This problem is explained in the docs, under Pipes and Queues:
Warning: As mentioned above, if a child process has put items on a queue (and it has not used JoinableQueue.cancel_join_thread
), then that process will not terminate until all buffered items have been flushed to the pipe.
This means that if you try joining that process you may get a deadlock unless you are sure that all items which have been put on the queue have been consumed. Similarly, if the child process is non-daemonic then the parent process may hang on exit when it tries to join all its non-daemonic children.
Note that a queue created using a manager does not have this issue. See Programming guidelines.

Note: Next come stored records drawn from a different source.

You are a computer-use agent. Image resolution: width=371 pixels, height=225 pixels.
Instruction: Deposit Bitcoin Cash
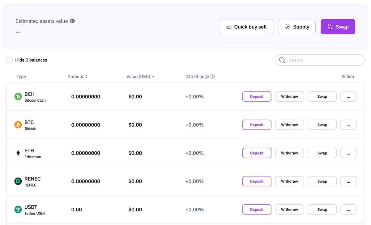point(257,96)
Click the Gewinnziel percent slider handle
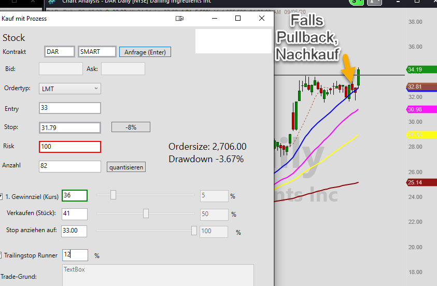The height and width of the screenshot is (286, 437). 113,195
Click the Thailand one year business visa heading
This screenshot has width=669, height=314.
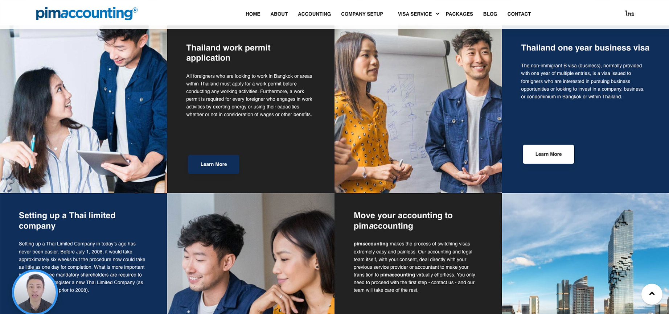(585, 48)
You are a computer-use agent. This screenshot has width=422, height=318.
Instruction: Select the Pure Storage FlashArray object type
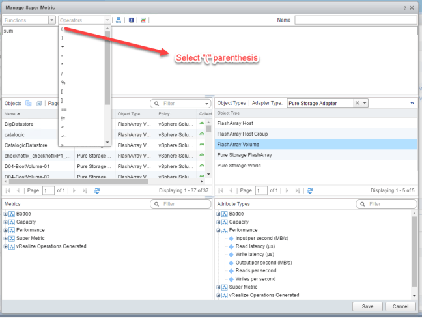pos(244,155)
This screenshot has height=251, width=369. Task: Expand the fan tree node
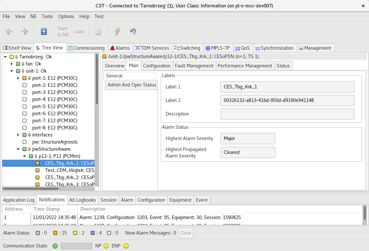pos(12,64)
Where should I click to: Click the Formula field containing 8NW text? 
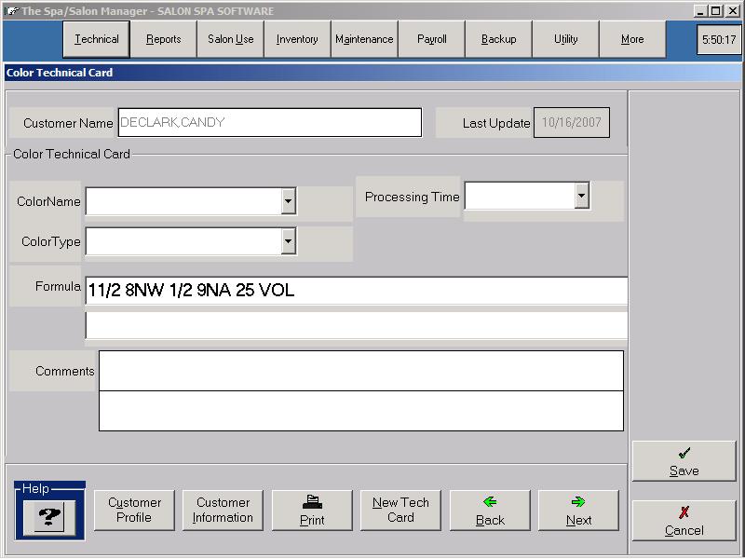pyautogui.click(x=356, y=291)
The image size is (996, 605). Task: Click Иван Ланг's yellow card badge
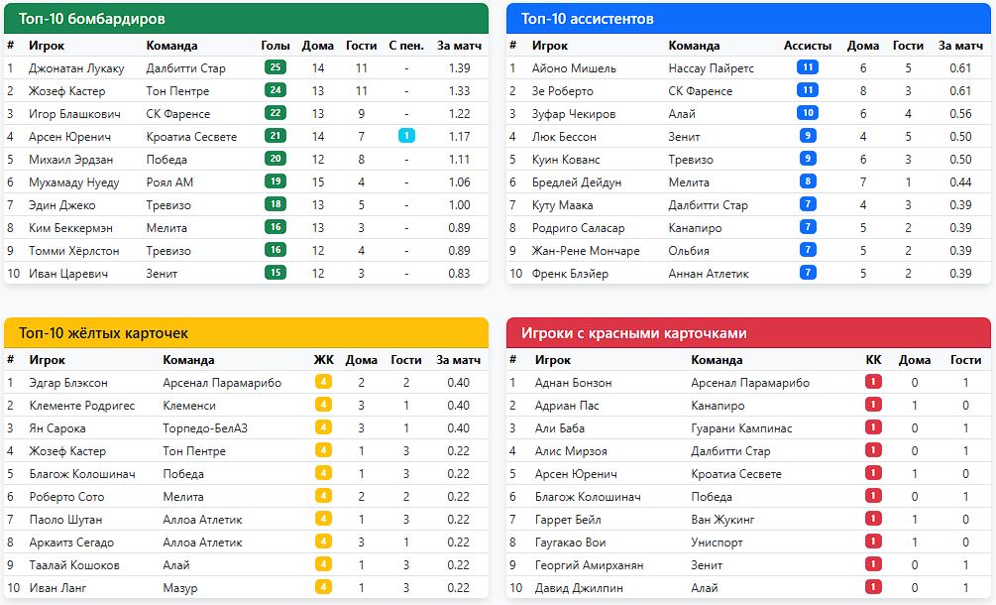tap(323, 588)
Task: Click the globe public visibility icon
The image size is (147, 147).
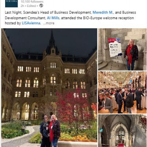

Using a manager would work, but there are a lot of easier ways to solve this:
- Read the data off the queue first, then join the processes, instead of the other way around.
- Manage the
Queue
manually (e.g., using a JoinableQueue
and task_done
).
- Just use
Pool.map
instead of reinventing the wheel. (Yes, much of what Pool
does isn't necessary for your use case—but it also isn't going to get in the way, and the nice thing is, you already know it works.)
I won't show the implementation for #1 because it's so trivial, or for #2 because it's such a pain, but for #3:
def task(arg):
DF = pandas.DataFrame({"hello":range(1000)}) # try range(1000) or range(10000)
return DF
with mp.Pool(processes=20) as p:
results = p.map(task, range(20), chunksize=1)
(In 2.7, Pool
may not work in a with
statement; you can install the port of the later version of multiprocessing
back to 2.7 off PyPI, or you can just manually create the pool, then close
it in a try
/finally
, just you would handle a file if it didn't work in a with
statement...)
You may ask yourself, why exactly does it fail at this point, but work with smaller numbers—even just a little bit smaller?
A pickle of that DataFrame is just over 16K. (The list by itself is a little smaller, but if you try it with 10000 instead of 1000 you should see the same thing without Pandas.)
So, the first child writes 16K, then blocks until there's room to write the last few hundred bytes. But you're not pulling anything off the pipe (by calling queue.get
) until after the join
, and you can't join
until they exit, which they can't do until you unblock the pipe, so it's a classic deadlock. There's enough room for the first 4 to get through, but no room for 5. Because you have 4 cores, most of the time, the first 4 that get through will be the first 4. But occasionally #4 will beat #3 or something, and then you'll fail to join #3. That would happen more often with an 8-core machine.